Fixes #3296 failed: ipset v6.32: Element cannot be deleted from the set: it's not added

murali-reddy avatar Aug 10 '18 08:08 murali-reddy

Kernel versions are a poor indicator as to what functionality/bugs are present, since some distros aggressively backport changes.

rade avatar Aug 10 '18 09:08 rade

Kernel versions are a poor indicator as to what functionality/bugs are present, since some distros aggressively backport changes.

Ok, i will check if there is more reliable way. Nevertheless adding this workaround will add little overhead if Kernel is already has the fix and will not cause any side-affects.

murali-reddy avatar Aug 10 '18 10:08 murali-reddy

If I read it right, you are triggering off the error message we saw in #3296, but the bug will hit earlier. We need to check after every delete - maybe not straight after, maybe have a timer so we batch up multiple deletes to the same set.

bboreham avatar Aug 10 '18 11:08 bboreham

Is it still WIP (as the tittle suggests) or is it ready for a review?

brb avatar Aug 14 '18 12:08 brb

@brb Key logic to detect if the Kernel has the bug is not reliable. As pointed out Kernel version is not the best way to figure if it has ipset bug. Do you have any better way to reliably figure if Kernel is affected with ipset issue?
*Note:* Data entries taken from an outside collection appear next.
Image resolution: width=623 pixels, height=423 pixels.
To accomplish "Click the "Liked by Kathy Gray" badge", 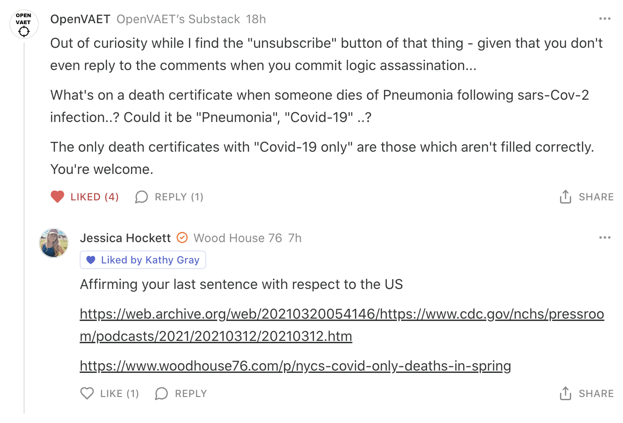I will [143, 260].
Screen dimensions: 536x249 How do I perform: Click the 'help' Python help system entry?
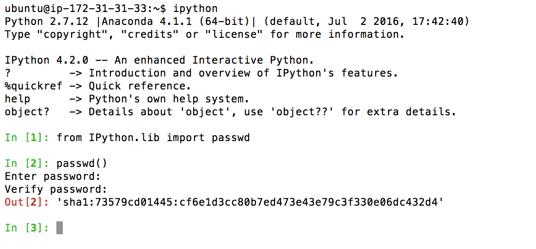(18, 99)
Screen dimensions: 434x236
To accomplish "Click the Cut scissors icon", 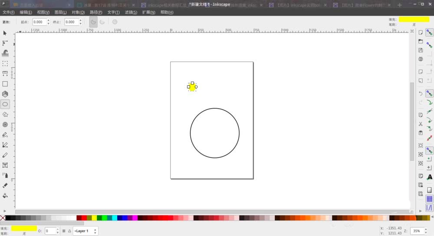I will pos(421,124).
murali-reddy avatar Aug 14 '18 14:08 murali-reddy

I wouldn't bother with checking the kernel version, and I would enable the safe-delete for all.

Also, as we already bookkeeping all ipset elements in NPC, wouldn't it better to compare against the ones in NPC instead of ipset list <...>?

brb avatar Aug 17 '18 09:08 brb

I wouldn't bother with checking the kernel version, and I would enable the safe-delete for all.

@brb agree, its little bit of overhead but I can not think of any other way to find if the kernel is affected with the bug

Also, as we already bookkeeping all ipset elements in NPC, wouldn't it better to compare against the ones in NPC instead of ipset list <...>?

Could you point me where bookkeeping of ipset elements is done? My intent is since its helper function, we don't know who the consumers are if they do any bookkeeping etc. Ideally would like to contain the changes with in the helper function without taking any help from the consumer of this utility library.

murali-reddy avatar Aug 17 '18 11:08 murali-reddy

E.g. https://github.com/weaveworks/weave/blob/master/npc/selector.go#L170. I'm suggesting to always sync with the tracked by NPC ipsets as these are the source of truth.

brb avatar Aug 17 '18 12:08 brb